CODEOWNERS repo-admin@example.com
# Section; 1 approval required *in addition* to owners outside this section.
[Security Team]
/secure-directory/ security-expert@example.com security-reviewer@example.com
/**/*secure\ me* security-expert@example.com security-reviewer@example.com
# Section w/ req approval count of 2 instead of 1.
[Doc Team][2]
/docs doc-expert@example.com doc-reviewer@example.com
*.md doc-expert@example.com doc-reviewer@example.com
他のソースコード マネージャーとの互換性
Secure Source Manager は、他のソースコード マネージャーと互換性のある使い慣れた構文を提供します。Secure Source Manager の CODEOWNERS 構文は、GitHub の CODEOWNERS 構文と互換性があり、[Section
Name][2] などのセクション別の承認数を含む GitLab の CODEOWNERS 構文と部分的に互換性があります。
Secure Source Manager の CODEOWNERS の実装では、パス否定の GitLab !path 構文はサポートされていません。
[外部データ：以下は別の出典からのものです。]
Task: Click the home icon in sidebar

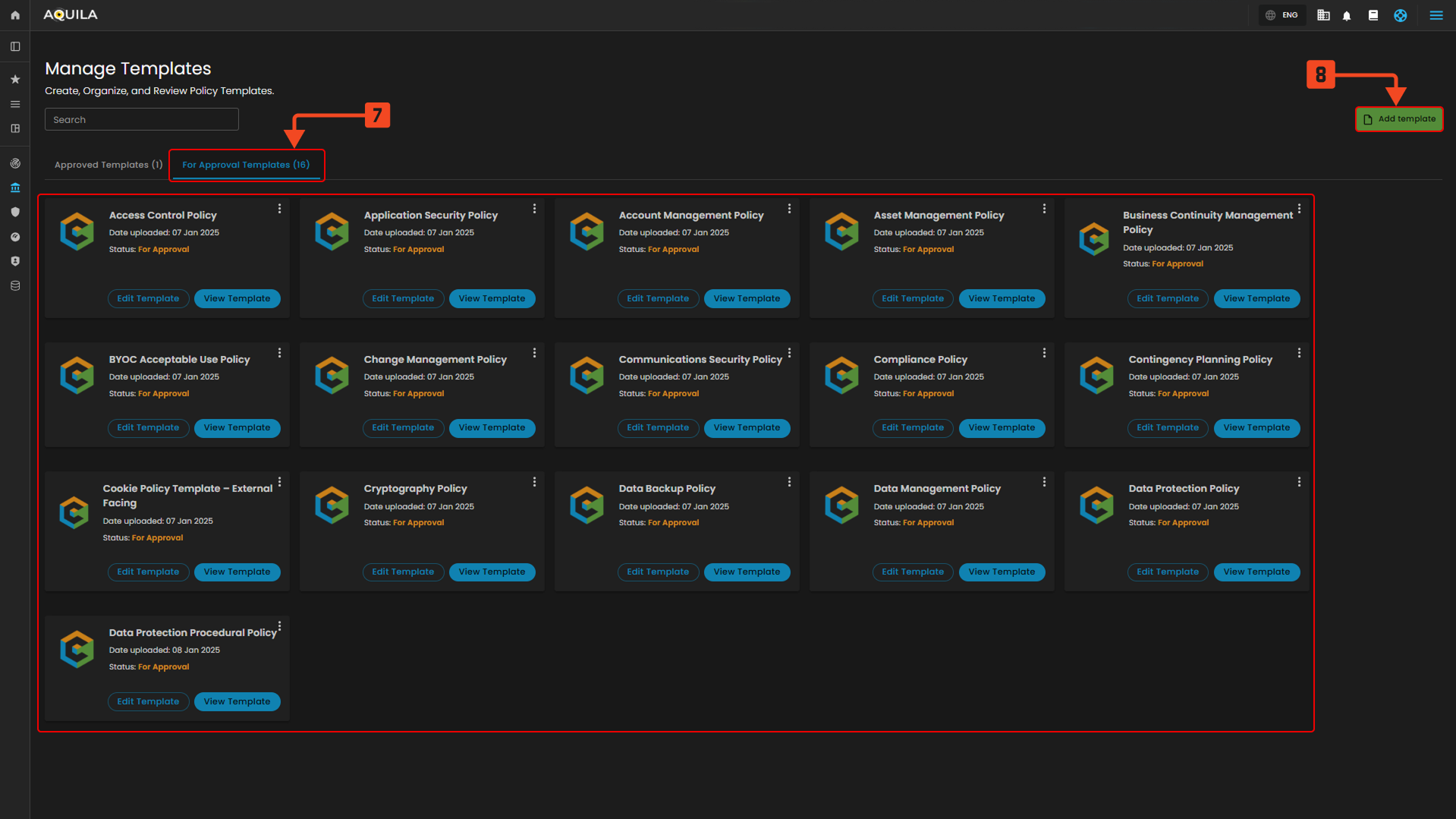Action: pyautogui.click(x=15, y=15)
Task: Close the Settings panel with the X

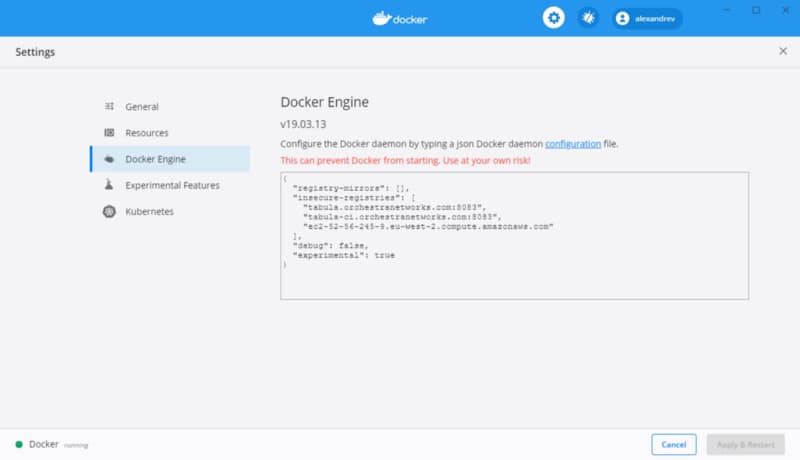Action: tap(782, 51)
Secure Source Manager のパスの否定については、パスの除外をご覧ください。Secure Source Manager は、セクション ヘッダーのデフォルトの所有者([Section
Name] @owner1 @owner2 など)もサポートしていません。
検証とエラー処理
CODEOWNERS ファイルを表示すると、UI にステータスと行レベルの警告または情報(このブランチと一致しない行など)が表示されます。ハイライト表示された行番号または行にカーソルを合わせると、詳細が表示されます。
適用
送信前ガードは、コードオーナー ブランチルールを有効にしたブランチで構文エラー チェックを適用します。これにより、破損した CODEOWNERS ファイルを誤ってチェックインすることを防ぐことができます。
構文エラー処理
送信前チェックは、[Require Code Owner Review on Pull Requests] が有効になっているブランチでのみ実行されます。構文的に無効な CODEOWNERS ファイルがブランチに commit され、そのブランチで後でコードオーナーのレビューが有効になった場合、システムはエラーを適切に処理します。
- セクション定義、ルール行、コメント形式に解析できない行は無視されます。
- 承認数が負の値の場合、システムは 0 として扱います。
- システムは引き続き、有効な行を通常どおり解析して適用します。